Times-Picayune Editor Jim Amoss: 'We Will Continue To Have...The Most Complete And Most Formidable News Gathering Muscle'

WATCH: Times-Picayune Editor Speaks Out On Major Cuts

Times-Picayune editor Jim Amoss appeared on PBS' "NewsHour" Thursday night and spoke out about the major staff cuts that hit the New Orleans paper earlier this week.

Layoffs began at the T-P on Tuesday, when the paper reported that it was cutting a third of its staff, a total of 202 employees. The news came weeks after the paper's parent company, Advance Publications, announced that the daily paper would cut back to printing only three editions per week in the fall, sending a shockwave throughout the news operation.

The paper and its parent company have said that both decisions were made in a greater effort to push the paper towards its digital future, by investing more in its website and lowering its commitment to the daily print edition.

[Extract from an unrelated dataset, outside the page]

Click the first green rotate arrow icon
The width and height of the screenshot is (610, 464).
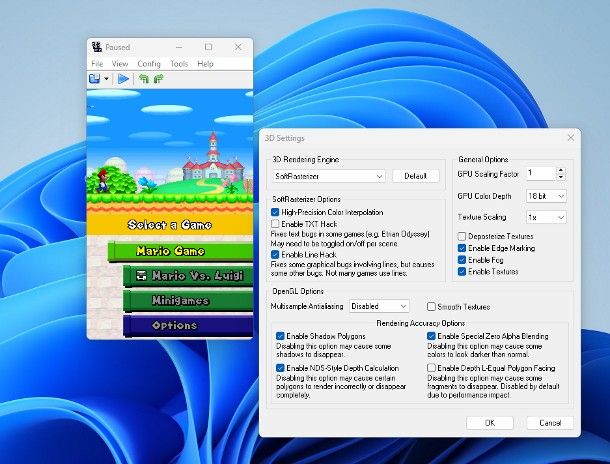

Amoss wrote an essay that ran on the T-P's front page on Thursday, further stressing the need for the news operation to "adapt" to the digital world.

In a discussion with Amoss and the New York Times' David Carr, "NewsHour" host Judy Woodruff asked the editor if it was possible to report the same quality of news with roughly half the people.

"Oh, that's a misleading figure," Amoss said. "We had severances, layoffs yesterday. And we are losing somewhere in the 40 percent-plus realm, but we also will be rehiring. So that when all is said and done, we will have a news operation that overall is about 14 percent to 15 percent smaller than now."

Amoss added that the T-P will continue its strong commitment to reporting strength in the field and investigative journalism, which he referred to as the paper's hallmark.

Though Amoss stressed that the news operation would only be a fraction smaller after its reorganization, Carr spoke about what he called the institutional memory loss the paper faces with such dramatic cuts.

"[Amoss is] losing a lot of institutional memory, a lot of reporters who have relationships out into the community," Carr told Woodruff. "It's not print that is disappearing. It's expertise."

Carr complimented Amoss' strength in publishing and circulating a daily paper, but said that the T-P has digital drawbacks. "I and others find their website a lot less impressive," Carr said. "And maybe some of these hires are going to help him turn it around, but it isn't really what they're good at. And so I — not in economic terms, but in terms of their skills — I think they're pivoting from their strength to their weakness."

Amoss assured Woodruff and Carr that the T-P will continue to thrive in its digital future. "We will continue to have by for the most complete and most formidable news gathering muscle in this community, and readers will just have to hold us accountable to that promise that I'm making."